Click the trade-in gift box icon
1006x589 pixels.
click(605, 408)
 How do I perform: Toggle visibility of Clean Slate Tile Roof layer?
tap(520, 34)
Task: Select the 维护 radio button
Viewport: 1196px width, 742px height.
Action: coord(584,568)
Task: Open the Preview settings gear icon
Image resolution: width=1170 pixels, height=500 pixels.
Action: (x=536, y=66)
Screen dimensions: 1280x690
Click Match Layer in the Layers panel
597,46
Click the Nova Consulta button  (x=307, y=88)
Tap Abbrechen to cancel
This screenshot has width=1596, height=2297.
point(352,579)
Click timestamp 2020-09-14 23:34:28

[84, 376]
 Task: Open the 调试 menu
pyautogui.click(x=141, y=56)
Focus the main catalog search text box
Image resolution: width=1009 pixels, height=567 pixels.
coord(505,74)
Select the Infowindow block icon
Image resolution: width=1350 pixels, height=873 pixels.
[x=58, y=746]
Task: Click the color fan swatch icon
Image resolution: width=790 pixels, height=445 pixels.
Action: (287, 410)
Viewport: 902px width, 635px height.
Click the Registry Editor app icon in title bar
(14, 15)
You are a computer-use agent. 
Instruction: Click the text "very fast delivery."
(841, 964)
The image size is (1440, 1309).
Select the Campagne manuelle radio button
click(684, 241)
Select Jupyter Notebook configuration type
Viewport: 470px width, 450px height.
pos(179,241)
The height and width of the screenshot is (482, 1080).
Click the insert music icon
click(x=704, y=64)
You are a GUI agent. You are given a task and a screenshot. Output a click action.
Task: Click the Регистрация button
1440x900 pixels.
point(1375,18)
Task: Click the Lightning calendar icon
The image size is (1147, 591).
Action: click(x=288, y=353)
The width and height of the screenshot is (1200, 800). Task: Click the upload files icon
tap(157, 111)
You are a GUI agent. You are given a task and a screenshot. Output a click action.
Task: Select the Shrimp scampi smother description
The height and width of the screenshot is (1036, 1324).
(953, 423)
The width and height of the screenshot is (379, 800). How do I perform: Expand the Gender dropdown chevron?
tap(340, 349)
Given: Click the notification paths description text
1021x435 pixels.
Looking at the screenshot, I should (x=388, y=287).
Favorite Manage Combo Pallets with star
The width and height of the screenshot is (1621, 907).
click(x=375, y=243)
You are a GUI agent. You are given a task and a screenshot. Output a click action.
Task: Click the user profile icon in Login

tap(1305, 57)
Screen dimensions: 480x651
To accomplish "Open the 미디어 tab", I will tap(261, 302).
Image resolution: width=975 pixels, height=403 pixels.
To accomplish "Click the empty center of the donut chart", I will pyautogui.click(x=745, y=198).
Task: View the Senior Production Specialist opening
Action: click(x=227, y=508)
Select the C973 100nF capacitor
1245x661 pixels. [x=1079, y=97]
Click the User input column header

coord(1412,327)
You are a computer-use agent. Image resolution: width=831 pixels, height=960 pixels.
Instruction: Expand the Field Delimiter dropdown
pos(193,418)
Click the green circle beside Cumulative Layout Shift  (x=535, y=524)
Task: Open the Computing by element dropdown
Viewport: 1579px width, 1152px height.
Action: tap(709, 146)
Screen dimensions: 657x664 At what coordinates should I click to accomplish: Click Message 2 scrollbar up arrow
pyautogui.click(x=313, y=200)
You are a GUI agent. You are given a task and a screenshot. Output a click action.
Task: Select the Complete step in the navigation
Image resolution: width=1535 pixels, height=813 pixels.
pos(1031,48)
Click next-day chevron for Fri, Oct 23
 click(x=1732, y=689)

**WHAT IS BEING ASKED:** Set down the preceding data verbatim. Every line belongs in the copy.

**OUTPUT OF THE EXERCISE:**
Click the trade-in gift box icon
1006x589 pixels.
click(605, 408)
 How do I perform: Toggle visibility of Clean Slate Tile Roof layer?
tap(520, 34)
Task: Select the 维护 radio button
Viewport: 1196px width, 742px height.
Action: coord(584,568)
Task: Open the Preview settings gear icon
Image resolution: width=1170 pixels, height=500 pixels.
Action: (x=536, y=66)
Screen dimensions: 1280x690
Click Match Layer in the Layers panel
597,46
Click the Nova Consulta button  (x=307, y=88)
Tap Abbrechen to cancel
This screenshot has width=1596, height=2297.
point(352,579)
Click timestamp 2020-09-14 23:34:28

[84, 376]
 Task: Open the 调试 menu
pyautogui.click(x=141, y=56)
Focus the main catalog search text box
Image resolution: width=1009 pixels, height=567 pixels.
coord(505,74)
Select the Infowindow block icon
Image resolution: width=1350 pixels, height=873 pixels.
[x=58, y=746]
Task: Click the color fan swatch icon
Image resolution: width=790 pixels, height=445 pixels.
Action: (287, 410)
Viewport: 902px width, 635px height.
Click the Registry Editor app icon in title bar
(14, 15)
You are a computer-use agent. 
Instruction: Click the text "very fast delivery."
(841, 964)
The image size is (1440, 1309).
Select the Campagne manuelle radio button
click(684, 241)
Select Jupyter Notebook configuration type
Viewport: 470px width, 450px height.
pos(179,241)
The height and width of the screenshot is (482, 1080).
Click the insert music icon
click(x=704, y=64)
You are a GUI agent. You are given a task and a screenshot. Output a click action.
Task: Click the Регистрация button
1440x900 pixels.
point(1375,18)
Task: Click the Lightning calendar icon
The image size is (1147, 591).
Action: click(x=288, y=353)
The width and height of the screenshot is (1200, 800). Task: Click the upload files icon
tap(157, 111)
You are a GUI agent. You are given a task and a screenshot. Output a click action.
Task: Select the Shrimp scampi smother description
The height and width of the screenshot is (1036, 1324).
(953, 423)
The width and height of the screenshot is (379, 800). How do I perform: Expand the Gender dropdown chevron?
tap(340, 349)
Given: Click the notification paths description text
1021x435 pixels.
Looking at the screenshot, I should (x=388, y=287).
Favorite Manage Combo Pallets with star
The width and height of the screenshot is (1621, 907).
click(x=375, y=243)
You are a GUI agent. You are given a task and a screenshot. Output a click action.
Task: Click the user profile icon in Login

tap(1305, 57)
Screen dimensions: 480x651
To accomplish "Open the 미디어 tab", I will tap(261, 302).
Image resolution: width=975 pixels, height=403 pixels.
To accomplish "Click the empty center of the donut chart", I will pyautogui.click(x=745, y=198).
Task: View the Senior Production Specialist opening
Action: click(x=227, y=508)
Select the C973 100nF capacitor
1245x661 pixels. [x=1079, y=97]
Click the User input column header

coord(1412,327)
You are a computer-use agent. Image resolution: width=831 pixels, height=960 pixels.
Instruction: Expand the Field Delimiter dropdown
pos(193,418)
Click the green circle beside Cumulative Layout Shift  (x=535, y=524)
Task: Open the Computing by element dropdown
Viewport: 1579px width, 1152px height.
Action: tap(709, 146)
Screen dimensions: 657x664 At what coordinates should I click to accomplish: Click Message 2 scrollbar up arrow
pyautogui.click(x=313, y=200)
You are a GUI agent. You are given a task and a screenshot. Output a click action.
Task: Select the Complete step in the navigation
Image resolution: width=1535 pixels, height=813 pixels.
pos(1031,48)
Click next-day chevron for Fri, Oct 23
 click(x=1732, y=689)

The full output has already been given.